Reproduce the items from the start through the line containing "Switch to the", inclusive, substituting "drop-down" for every "dropdown" and leaving everything else unchanged.

===== LISTED ENTRIES

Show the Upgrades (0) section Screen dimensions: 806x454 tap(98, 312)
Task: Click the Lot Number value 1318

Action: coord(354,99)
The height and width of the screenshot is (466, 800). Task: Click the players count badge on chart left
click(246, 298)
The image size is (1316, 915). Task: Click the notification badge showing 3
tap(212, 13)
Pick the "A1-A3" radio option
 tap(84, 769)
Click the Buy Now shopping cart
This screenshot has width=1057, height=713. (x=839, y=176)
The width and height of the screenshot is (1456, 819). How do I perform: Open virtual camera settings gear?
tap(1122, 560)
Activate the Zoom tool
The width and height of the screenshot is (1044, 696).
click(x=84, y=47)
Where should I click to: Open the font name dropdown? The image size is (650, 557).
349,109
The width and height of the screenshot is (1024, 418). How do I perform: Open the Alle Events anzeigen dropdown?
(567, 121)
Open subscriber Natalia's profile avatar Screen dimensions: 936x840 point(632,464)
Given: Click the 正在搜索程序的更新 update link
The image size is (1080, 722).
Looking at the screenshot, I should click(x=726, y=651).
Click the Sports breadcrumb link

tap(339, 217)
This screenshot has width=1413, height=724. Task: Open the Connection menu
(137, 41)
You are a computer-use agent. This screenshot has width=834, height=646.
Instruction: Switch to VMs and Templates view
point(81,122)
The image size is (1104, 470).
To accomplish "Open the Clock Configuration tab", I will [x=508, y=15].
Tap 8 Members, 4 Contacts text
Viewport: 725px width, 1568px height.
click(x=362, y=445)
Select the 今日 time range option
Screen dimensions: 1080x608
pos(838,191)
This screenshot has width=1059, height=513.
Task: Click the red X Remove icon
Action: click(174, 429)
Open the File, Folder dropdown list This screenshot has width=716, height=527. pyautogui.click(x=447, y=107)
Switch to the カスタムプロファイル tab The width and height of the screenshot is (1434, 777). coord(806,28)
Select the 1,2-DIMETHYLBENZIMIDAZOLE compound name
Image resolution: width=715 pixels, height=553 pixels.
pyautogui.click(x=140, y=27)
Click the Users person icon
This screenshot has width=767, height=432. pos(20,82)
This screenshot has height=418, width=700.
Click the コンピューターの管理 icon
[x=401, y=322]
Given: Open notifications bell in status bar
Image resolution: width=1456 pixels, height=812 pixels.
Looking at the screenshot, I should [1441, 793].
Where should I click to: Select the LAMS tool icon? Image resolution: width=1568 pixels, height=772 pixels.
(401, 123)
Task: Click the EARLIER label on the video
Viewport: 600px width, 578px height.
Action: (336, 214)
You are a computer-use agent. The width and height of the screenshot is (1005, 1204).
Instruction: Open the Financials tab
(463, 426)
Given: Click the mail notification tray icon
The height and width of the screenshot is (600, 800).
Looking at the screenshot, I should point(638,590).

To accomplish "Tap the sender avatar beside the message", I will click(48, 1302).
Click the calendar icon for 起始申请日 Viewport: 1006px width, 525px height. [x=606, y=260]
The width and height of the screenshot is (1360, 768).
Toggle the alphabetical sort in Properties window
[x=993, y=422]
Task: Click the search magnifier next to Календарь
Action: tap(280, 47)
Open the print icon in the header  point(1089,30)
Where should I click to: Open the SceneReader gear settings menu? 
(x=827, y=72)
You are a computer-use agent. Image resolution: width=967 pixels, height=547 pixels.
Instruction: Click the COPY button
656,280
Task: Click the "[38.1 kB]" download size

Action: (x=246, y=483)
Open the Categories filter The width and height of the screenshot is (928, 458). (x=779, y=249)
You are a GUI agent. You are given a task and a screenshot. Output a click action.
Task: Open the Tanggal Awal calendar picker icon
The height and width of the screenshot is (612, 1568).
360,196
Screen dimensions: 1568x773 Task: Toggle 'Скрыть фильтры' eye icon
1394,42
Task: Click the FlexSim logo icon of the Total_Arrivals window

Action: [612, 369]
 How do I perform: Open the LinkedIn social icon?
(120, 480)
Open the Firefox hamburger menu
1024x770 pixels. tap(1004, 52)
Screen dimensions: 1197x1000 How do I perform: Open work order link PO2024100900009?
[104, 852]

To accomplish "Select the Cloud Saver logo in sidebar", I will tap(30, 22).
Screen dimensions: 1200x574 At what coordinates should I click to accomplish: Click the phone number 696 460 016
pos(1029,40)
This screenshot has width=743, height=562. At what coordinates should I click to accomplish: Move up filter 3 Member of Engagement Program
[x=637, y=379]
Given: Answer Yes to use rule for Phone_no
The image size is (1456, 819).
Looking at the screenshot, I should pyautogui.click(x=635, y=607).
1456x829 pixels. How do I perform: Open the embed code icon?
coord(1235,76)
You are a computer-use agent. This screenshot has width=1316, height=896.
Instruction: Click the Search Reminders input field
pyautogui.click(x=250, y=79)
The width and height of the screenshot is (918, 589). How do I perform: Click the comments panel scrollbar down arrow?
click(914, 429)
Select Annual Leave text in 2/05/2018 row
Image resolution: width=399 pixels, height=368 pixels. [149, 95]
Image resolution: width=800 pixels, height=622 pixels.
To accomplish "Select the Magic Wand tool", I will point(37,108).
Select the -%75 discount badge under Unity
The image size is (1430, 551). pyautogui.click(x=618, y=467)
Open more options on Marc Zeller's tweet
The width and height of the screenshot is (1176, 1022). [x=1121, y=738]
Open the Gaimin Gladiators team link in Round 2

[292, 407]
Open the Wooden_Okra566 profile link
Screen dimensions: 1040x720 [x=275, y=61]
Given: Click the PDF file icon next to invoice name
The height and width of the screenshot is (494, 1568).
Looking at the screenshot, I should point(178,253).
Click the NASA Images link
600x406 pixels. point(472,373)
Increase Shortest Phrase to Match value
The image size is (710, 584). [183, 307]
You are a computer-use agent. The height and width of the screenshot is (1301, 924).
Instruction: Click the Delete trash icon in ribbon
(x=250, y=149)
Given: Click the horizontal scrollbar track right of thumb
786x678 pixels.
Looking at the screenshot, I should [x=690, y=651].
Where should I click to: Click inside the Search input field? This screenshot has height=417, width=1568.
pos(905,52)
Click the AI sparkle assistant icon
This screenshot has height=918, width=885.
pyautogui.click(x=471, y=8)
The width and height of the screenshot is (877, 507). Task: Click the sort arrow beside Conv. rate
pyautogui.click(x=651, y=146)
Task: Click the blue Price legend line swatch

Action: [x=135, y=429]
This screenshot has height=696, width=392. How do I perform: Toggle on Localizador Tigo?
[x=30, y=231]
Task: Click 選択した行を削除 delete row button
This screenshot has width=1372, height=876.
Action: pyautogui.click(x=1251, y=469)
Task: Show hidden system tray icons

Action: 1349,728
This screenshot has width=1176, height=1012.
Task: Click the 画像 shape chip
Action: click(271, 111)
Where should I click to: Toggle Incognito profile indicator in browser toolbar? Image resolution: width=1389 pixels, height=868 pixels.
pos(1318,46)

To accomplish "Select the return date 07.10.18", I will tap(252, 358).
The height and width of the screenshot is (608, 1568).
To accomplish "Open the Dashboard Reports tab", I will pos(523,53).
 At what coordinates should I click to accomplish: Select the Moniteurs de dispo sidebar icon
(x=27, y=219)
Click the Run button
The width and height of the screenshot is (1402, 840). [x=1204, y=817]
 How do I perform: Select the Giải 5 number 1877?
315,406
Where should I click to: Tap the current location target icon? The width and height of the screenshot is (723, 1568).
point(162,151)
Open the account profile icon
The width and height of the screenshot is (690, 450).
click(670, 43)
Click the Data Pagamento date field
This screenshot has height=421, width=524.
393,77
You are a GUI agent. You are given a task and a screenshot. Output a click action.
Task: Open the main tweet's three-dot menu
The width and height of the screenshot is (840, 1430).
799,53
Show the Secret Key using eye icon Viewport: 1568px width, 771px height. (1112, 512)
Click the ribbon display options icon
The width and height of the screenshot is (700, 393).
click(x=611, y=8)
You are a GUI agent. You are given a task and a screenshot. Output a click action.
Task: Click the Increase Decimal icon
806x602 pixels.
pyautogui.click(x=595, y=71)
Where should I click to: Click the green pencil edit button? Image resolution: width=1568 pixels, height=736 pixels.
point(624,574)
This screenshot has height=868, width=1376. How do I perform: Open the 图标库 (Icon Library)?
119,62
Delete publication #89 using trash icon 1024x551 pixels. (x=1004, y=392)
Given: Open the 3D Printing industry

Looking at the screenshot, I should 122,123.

==========

■ **EXERCISE OUTPUT**:
Show the Upgrades (0) section Screen dimensions: 806x454 tap(98, 312)
Task: Click the Lot Number value 1318

Action: coord(354,99)
The height and width of the screenshot is (466, 800). Task: Click the players count badge on chart left
click(246, 298)
The image size is (1316, 915). Task: Click the notification badge showing 3
tap(212, 13)
Pick the "A1-A3" radio option
 tap(84, 769)
Click the Buy Now shopping cart
This screenshot has width=1057, height=713. (x=839, y=176)
The width and height of the screenshot is (1456, 819). How do I perform: Open virtual camera settings gear?
tap(1122, 560)
Activate the Zoom tool
The width and height of the screenshot is (1044, 696).
click(x=84, y=47)
Where should I click to: Open the font name drop-down? The image size is (650, 557).
349,109
The width and height of the screenshot is (1024, 418). How do I perform: Open the Alle Events anzeigen drop-down?
(567, 121)
Open subscriber Natalia's profile avatar Screen dimensions: 936x840 point(632,464)
Given: Click the 正在搜索程序的更新 update link
The image size is (1080, 722).
Looking at the screenshot, I should click(x=726, y=651).
Click the Sports breadcrumb link

tap(339, 217)
This screenshot has width=1413, height=724. Task: Open the Connection menu
(137, 41)
You are a computer-use agent. This screenshot has width=834, height=646.
Instruction: Switch to VMs and Templates view
point(81,122)
The image size is (1104, 470).
To accomplish "Open the Clock Configuration tab", I will [x=508, y=15].
Tap 8 Members, 4 Contacts text
Viewport: 725px width, 1568px height.
click(x=362, y=445)
Select the 今日 time range option
Screen dimensions: 1080x608
pos(838,191)
This screenshot has width=1059, height=513.
Task: Click the red X Remove icon
Action: click(174, 429)
Open the File, Folder drop-down list This screenshot has width=716, height=527. pyautogui.click(x=447, y=107)
Switch to the カスタムプロファイル tab The width and height of the screenshot is (1434, 777). coord(806,28)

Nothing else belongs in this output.